Collected data entries

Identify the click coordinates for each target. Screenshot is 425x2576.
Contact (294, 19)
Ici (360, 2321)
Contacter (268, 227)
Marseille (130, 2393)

_Task prompt_: With the records above in view, retype each one exactly.

_Task answer_:
Identify the click coordinates for each target. Screenshot is 425x2576.
Contact (294, 19)
Ici (360, 2321)
Contacter (268, 227)
Marseille (130, 2393)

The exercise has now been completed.